WHAT IS EXPECTED ▸ Look through the data below for the string "will", and copy every line where it turns up.

GIVEN DATA ▸
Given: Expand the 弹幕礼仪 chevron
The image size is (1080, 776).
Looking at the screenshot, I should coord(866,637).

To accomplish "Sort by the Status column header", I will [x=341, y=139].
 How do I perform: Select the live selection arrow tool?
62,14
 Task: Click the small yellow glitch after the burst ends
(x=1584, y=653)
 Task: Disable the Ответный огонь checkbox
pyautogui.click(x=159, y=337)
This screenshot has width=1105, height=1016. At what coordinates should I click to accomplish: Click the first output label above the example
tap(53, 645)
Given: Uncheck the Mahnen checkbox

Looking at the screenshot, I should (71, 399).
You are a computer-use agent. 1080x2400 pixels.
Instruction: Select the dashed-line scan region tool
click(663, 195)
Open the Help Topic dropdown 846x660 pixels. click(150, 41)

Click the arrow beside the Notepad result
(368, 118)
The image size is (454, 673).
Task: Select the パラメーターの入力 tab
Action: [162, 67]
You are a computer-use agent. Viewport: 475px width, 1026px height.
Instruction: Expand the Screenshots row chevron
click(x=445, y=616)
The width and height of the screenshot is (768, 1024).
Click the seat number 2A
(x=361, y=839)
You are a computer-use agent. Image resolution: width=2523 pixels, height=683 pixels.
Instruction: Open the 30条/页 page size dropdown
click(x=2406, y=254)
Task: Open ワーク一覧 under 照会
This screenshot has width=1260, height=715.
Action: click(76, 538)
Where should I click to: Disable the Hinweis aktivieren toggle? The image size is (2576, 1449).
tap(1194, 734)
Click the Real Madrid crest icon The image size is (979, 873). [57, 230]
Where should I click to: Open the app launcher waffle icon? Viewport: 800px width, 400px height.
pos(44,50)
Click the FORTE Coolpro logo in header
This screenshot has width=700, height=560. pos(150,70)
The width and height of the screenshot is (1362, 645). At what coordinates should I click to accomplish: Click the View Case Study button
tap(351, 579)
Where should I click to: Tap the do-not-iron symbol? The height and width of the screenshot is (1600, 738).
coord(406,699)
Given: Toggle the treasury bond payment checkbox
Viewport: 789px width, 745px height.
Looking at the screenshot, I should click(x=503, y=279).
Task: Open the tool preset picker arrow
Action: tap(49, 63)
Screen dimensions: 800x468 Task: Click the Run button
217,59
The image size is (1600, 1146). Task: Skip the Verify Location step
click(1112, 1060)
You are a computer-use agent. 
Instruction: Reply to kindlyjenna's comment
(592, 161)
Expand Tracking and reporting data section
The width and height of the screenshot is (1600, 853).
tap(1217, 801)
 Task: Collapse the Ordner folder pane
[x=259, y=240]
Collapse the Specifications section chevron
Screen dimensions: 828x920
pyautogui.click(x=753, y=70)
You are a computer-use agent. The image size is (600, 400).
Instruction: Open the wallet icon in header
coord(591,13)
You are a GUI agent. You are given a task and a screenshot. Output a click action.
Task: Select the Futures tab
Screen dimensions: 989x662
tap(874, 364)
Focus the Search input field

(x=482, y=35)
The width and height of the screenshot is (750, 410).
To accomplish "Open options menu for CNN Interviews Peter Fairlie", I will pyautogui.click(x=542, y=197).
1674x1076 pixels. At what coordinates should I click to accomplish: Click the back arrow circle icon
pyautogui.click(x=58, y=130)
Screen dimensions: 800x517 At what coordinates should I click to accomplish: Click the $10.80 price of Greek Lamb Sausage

TASK RESPONSE ▸
To accomplish "Sort by the Status column header", I will [x=341, y=139].
To accomplish "Open options menu for CNN Interviews Peter Fairlie", I will pyautogui.click(x=542, y=197).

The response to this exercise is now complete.